Just wondering, has there even been any thoughts on support proc as a filter? e.g.

class Foo < ActiveInteraction::Base
  proc :my_callback, arity: 2
end

Foo.run(my_callback: ->(arg1, arg2) { ... })

I'm finding myself needing it right about now. :-)

tfausak commented 7 years ago

Proc filters aren't built into ActiveInteraction, but there are two ways you can get them.

ActiveInteraction doesn't provide them out of the box because it's designed for use on the web. You can't really send a Proc over the wire.

Checking the arity can be done in a custom validator.

AaronLasseigne commented 7 years ago

In fairness, you can't really send objects or interfaces over the wire either. Like interface, this could be used for dependency injection.

ngan commented 7 years ago

When you say "for use on the web", do you mean to take inputs from only form params?

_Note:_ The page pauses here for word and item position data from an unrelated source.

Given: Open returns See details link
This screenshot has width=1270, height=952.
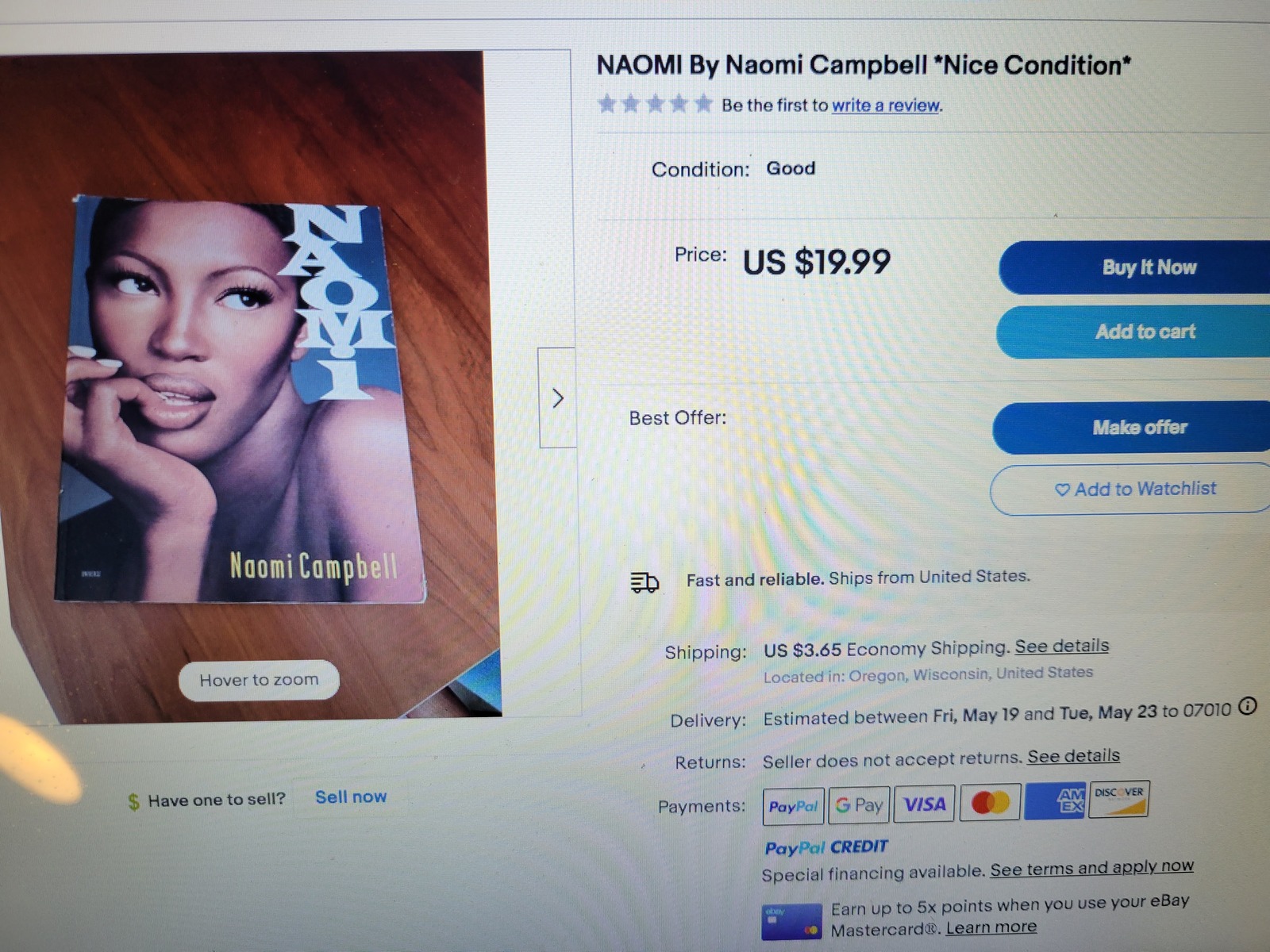Looking at the screenshot, I should pos(1073,756).
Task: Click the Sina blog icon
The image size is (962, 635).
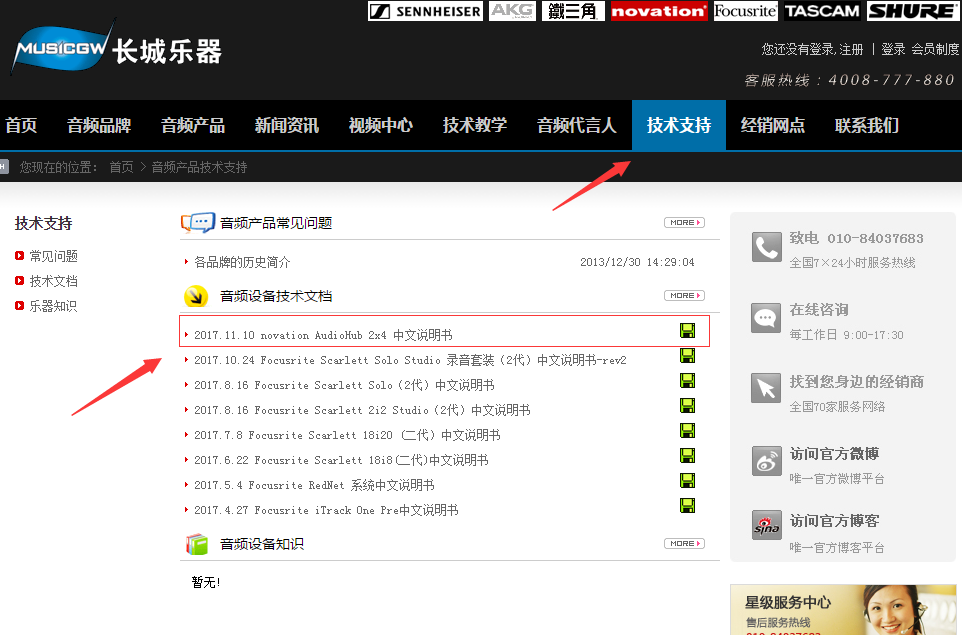Action: click(x=766, y=525)
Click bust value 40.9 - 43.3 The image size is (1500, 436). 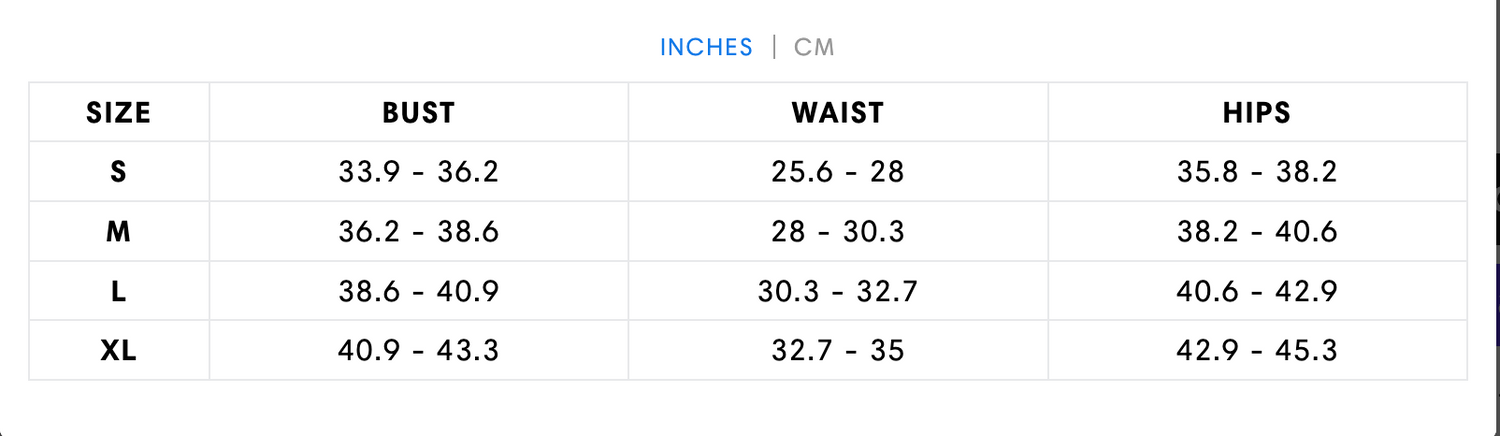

We've been using interactions for everything and it's been working great. Want to move this model's state from one to another? There's an interaction for that!

Our models are merely for validation and state declarations. Providing an interaction for every task allows us to perform complex operations involving database table locking as well as calling many nested interactions that share the same principles. I wonder how many people are doing the same?

Yes, we do have interactions that take "web inputs" but we quickly coerce or mutate them into proper classes before passing them through to the nested interactions. For example: money is always passed through as an "cents" represented by an Integer. Once we get ahold of that input, the interaction changes it to a Money object before passing it along to other interactions.

If this is completely outside the scope of AI then I can understand that. But if you think AI can possibly go beyond just taking "web inputs" then it opens the door for a lot of cool things like project-custom filters.

tfausak commented 7 years ago

As Aaron pointed out, what I said wasn't accurate.

I'm not opposed to adding a proc filter. Out of curiosity, why are you using Procs instead of compose with another interaction?

ngan commented 7 years ago

I'm using it as a callback. As in, "this interaction requires a callback."

class CreateInvoice < ActiveInteraction::Base
  proc :callback, arity: 1

  def execute
    invoice = Invoice.create(...)

    callback.call(invoice)

    invoice.finalize!
  end
end
AaronLasseigne commented 7 years ago

I think @tfausak was asking why a callback instead of wrapping it in another interaction and composing it in.

ngan commented 7 years ago

Because the callback can be different each time the interaction is executed. Wrapping it in another interaction and composing it would mean hardcoding which interaction is composed, no?

AaronLasseigne commented 7 years ago

Right, you'd have to have a separate wrapping interaction to replace each callback. Can you help us to understand the advantage of the proc over wrapping the interaction? Are there lots of callbacks and it would be tons of work to wrap them all? Does it make the calling code really ugly if each callback case is a separate interaction?

ngan commented 7 years ago

Hey guys, I've just decided to go with object :foo, class: Proc.